In the last few years, owners of critical national infrastructure (CNI) have accelerated digital transformation initiatives to keep up with the country’s growing demand for energy, transportation, and water services. Many providers have recognized that automating operational processes is essential to gaining the level of efficiency and reliability they will need in the coming decades. As any security professional is aware however, with increased connectedness comes increased cyber risk which must managed proactively.
Managing cyber risk to a connected infrastructure
For all the benefits digital transformation can deliver, and there are many, a connected infrastructure also carries risks that CNI operators may not be well equipped to address. While all enterprises must consider cyber threats as a risk of doing business, and put forth protection to manage that risk, those involved in CNI must consider the risk more broadly. As CNI operators are responsible for delivering essential public services, the interruption of those services can have a far-reaching impact on the population.

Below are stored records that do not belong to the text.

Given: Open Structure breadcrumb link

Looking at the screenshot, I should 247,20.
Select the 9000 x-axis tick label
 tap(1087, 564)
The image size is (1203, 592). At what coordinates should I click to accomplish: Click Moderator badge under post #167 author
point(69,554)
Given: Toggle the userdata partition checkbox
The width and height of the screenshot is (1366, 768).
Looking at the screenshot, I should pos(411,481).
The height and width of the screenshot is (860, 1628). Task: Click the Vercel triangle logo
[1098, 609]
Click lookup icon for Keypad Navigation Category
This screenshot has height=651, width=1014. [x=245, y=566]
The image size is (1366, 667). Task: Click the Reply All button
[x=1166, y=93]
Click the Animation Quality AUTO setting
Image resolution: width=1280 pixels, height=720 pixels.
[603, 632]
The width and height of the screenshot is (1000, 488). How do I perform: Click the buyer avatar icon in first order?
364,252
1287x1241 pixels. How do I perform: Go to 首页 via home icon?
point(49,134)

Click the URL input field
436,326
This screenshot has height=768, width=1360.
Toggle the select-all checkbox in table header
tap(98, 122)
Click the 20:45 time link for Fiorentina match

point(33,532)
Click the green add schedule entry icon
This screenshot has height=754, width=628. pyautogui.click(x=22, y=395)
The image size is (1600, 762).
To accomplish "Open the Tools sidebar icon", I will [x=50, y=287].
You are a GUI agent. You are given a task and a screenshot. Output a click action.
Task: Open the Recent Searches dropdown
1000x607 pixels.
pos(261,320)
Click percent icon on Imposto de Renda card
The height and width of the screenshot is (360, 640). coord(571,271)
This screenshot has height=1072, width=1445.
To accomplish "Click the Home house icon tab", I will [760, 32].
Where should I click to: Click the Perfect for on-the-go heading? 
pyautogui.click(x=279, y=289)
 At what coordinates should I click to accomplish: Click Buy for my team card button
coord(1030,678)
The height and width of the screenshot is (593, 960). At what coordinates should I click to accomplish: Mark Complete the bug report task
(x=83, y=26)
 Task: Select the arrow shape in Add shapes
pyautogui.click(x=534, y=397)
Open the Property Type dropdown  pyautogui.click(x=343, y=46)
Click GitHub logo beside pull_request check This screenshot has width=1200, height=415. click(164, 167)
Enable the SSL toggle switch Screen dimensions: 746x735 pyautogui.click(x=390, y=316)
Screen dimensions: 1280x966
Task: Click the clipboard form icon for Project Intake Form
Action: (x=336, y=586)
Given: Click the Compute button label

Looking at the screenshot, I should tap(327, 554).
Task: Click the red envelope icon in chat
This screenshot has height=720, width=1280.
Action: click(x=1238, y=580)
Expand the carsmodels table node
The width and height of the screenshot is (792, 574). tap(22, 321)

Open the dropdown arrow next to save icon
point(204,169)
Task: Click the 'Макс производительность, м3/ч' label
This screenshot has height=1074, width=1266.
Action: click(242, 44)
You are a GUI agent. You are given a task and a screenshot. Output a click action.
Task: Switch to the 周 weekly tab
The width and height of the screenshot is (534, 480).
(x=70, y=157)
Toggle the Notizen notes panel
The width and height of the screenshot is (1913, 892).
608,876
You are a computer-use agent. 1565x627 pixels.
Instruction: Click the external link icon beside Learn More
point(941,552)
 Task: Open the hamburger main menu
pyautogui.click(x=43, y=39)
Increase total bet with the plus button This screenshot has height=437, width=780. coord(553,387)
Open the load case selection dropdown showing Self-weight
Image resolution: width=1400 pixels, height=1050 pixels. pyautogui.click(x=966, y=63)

In data-oriented sectors such as retail or finance, a severe security incident can impact the company’s ability to process information and conduct business, it may put personal information or trade secrets at risk, and it can cause lasting reputational damage. A successful cyberattack on CNI such as a power grid, on the other hand, could lead to nationwide disruption and potentially put lives at risk.
Most will recall the Wannacry attacks in 2017, in which organisations from more than 100 countries had their data access blocked by ransomware. Two hospitals in Indonesia were among those affected, locking patients’ medical records and bills in 600 computers and slowing down operations since patient handling had to be done manually.
The potential impact also makes CNI a prime target for malicious nation-state activity. A successful cyber strike against critical infrastructure has become a less dangerous alternative to the use of military force and sends a powerful message to both the targeted state and the international community.
For example, the Philippines has accused the Chinese government of cyber espionage over the territorial claims in the South China Sea, and this has also raised concerns over China’s involvement in its energy and transport infrastructure.
As Asia Pacific continues to be fraught with territorial disputes and the risk of terrorism, cyberattacks on CNI should be seen as a matter of when, not if, they will happen.
Balancing risk and opportunity
While cyberattacks present a very clear threat to CNI, digitalisation does present the industry with several impressive benefits, both on a national and global scale. Embracing a more interconnected infrastructure, which combines advanced computing with industrial automation, can increase both productivity and output. This also makes it possible to use powerful strategies such as predictive and remote maintenance, making it easier to identify and resolve issues early before they have a chance to deteriorate and become more serious.
As a result, many organisations working in CNI have sought to find a balance between harnessing the benefits of interconnectivity without significantly increasing their exposure to cyber risks.
This challenge is exacerbated by the fact that much of the world’s infrastructure was never designed to be defended against cyberattacks, relying instead on a highly secured environment to keep them safe from intrusion. It also tends to be difficult to gain a coherent, unified view across different systems as they will often be running on a wide variety of old and obscure protocols that are not designed to work together. This means that it is often far too easy for cyber attackers to exploit security vulnerabilities while remaining undetected.
Visibility is the answer
One of the most drastic solutions to be proposed has been to “go retro”, moving some systems away from digitalisation entirely. Last year, the US Senate passed the Securing Energy Infrastructure Act to study ways of replacing automated systems with low-tech redundancies to protect the country’s electric grid from hackers. In 2016, the Singapore government made the move to unplug all public servants’ workstations from the Internet, to safeguard against data leaks.
No one, however, is suggesting stepping back from digitalization completely is a realistic solution, as the benefits are too great. There may be certain, very specific CNI processes in which any risk of compromise is too high, and special measures must be taken to protect them. But across the broader CNI landscape, the priority must instead be to close the visibility gap that allows cyber aggressors to prepare and implement complex attacks without being detected.
Because a significant amount of CNI is governed by the private sector, it falls to organisations to equip themselves with the visibility into their own networks required to discover and mitigate cyberattacks.